For the first time at Nobles, the artist-in-residence opened her show at the beginning of her residency. This restructuring of the program advertises Fitzgerald’s work to the community and frees her for interaction in as many classrooms as possible during her tenure here.

As Foster Gallery director John Dorsey explains, “We’re not an art school, so we’re less concerned about making, and more concerned about educating people about the process. Part of this program is making real for the kids what is possible in the visual arts, through someone from outside the community. My main focus as director is to bring in as many diverse populations as possible to see this as a resource.”

Colleen Fitzgerald introduces students to photography with the same philosophy. She argues, “There exists way more overlap among the disciplines than there are boundaries. Photography involves math, chemistry, writing, physics, philosophy … It intersects everything.”

Her excitement about the Nobles program originates in her own high school experience. “I knew that I wanted to work in the creative arts, but I didn’t know what that would look like. It’s hard to become what you can’t see.”

Her work demonstrates how the visual arts can benefit students pursuing a multitude of career paths, both traditional and nontraditional. She says, “A visual arts education teaches students how to deliver and receive criticism while also encouraging experimentation.”

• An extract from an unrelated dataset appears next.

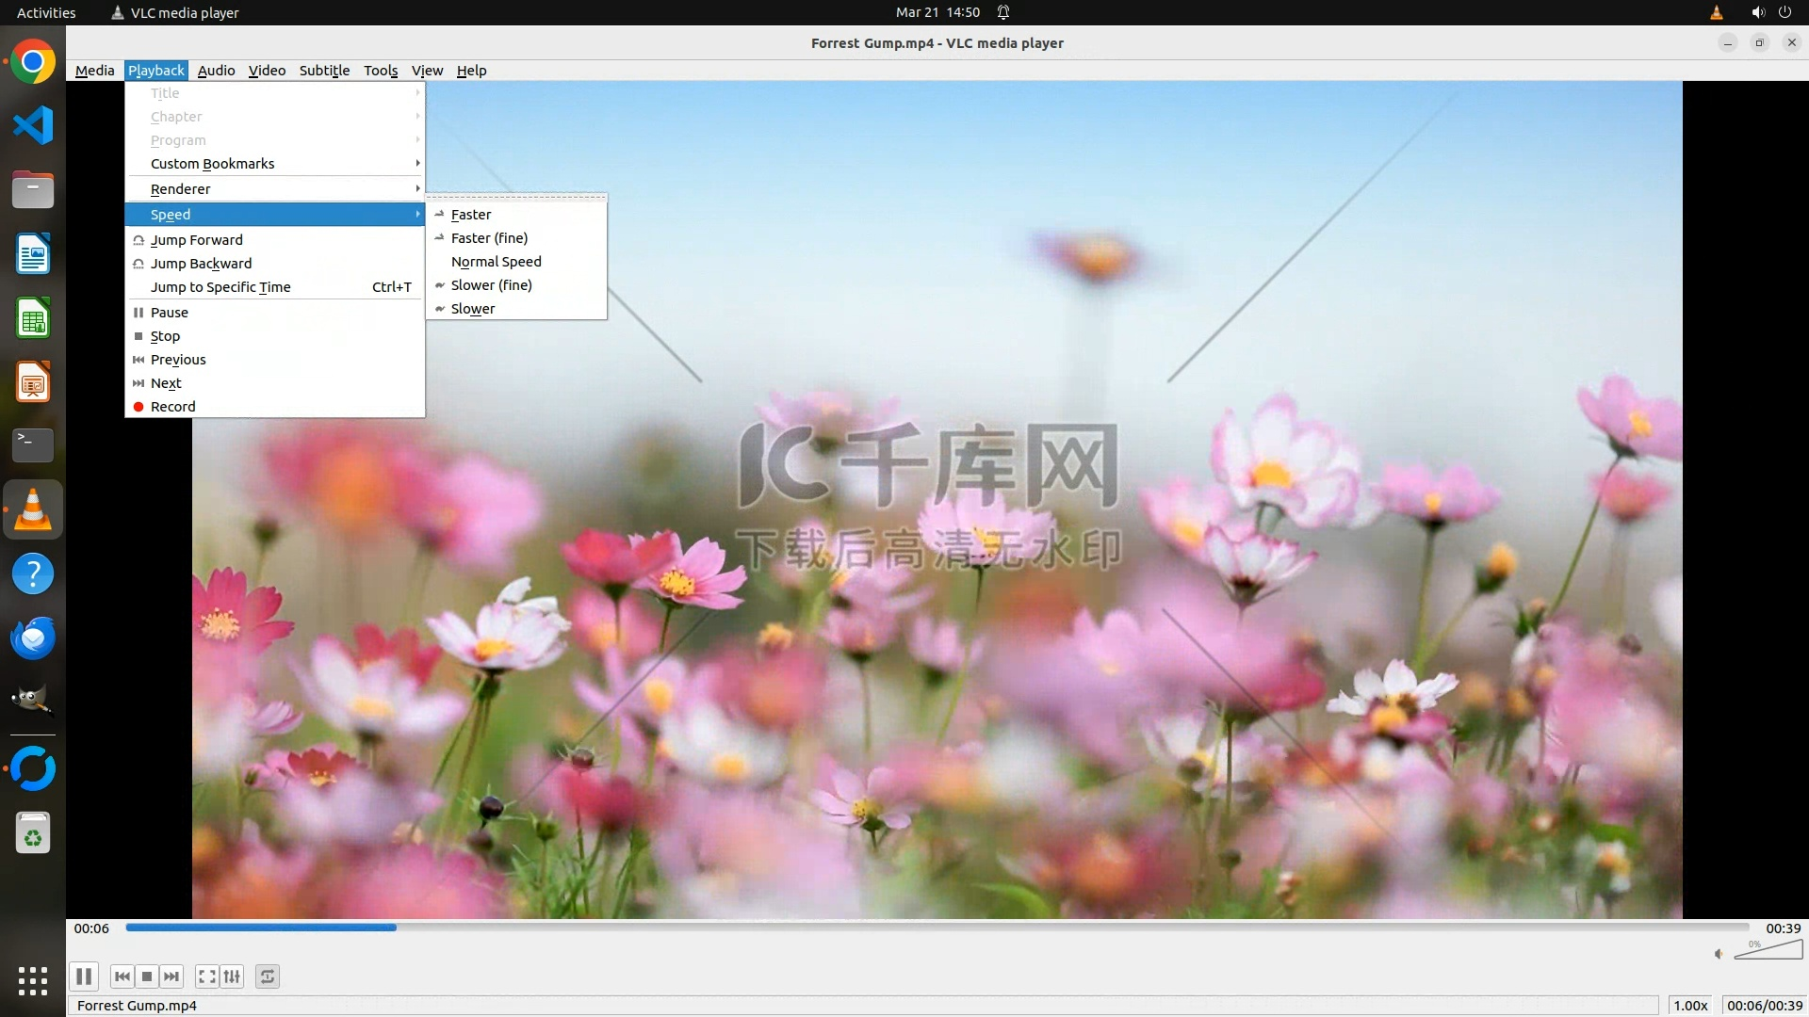Toggle fullscreen video mode
The height and width of the screenshot is (1017, 1809).
click(x=207, y=977)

For the artwork currently shown in Foster Gallery, Fitzgerald took a photo enlarger, a very specific piece of analog equipment, stuffed it with crushed paint pigment and exploded it from the inside out. She then gathered the pieces and reassembled them to evoke a metaphor about both the human experience and photography.

“We often have these conversations asking, ‘is photography dead?’ It’s not dead; it’s adapted. It’s not destroyed; it’s remade. Everything is cyclical.”

Fitzgerald borrowed concepts from physics, chemistry and philosophy to create and over again. She hopes to visit classrooms exploring all of these topics and more while she is on Nobles’ campus.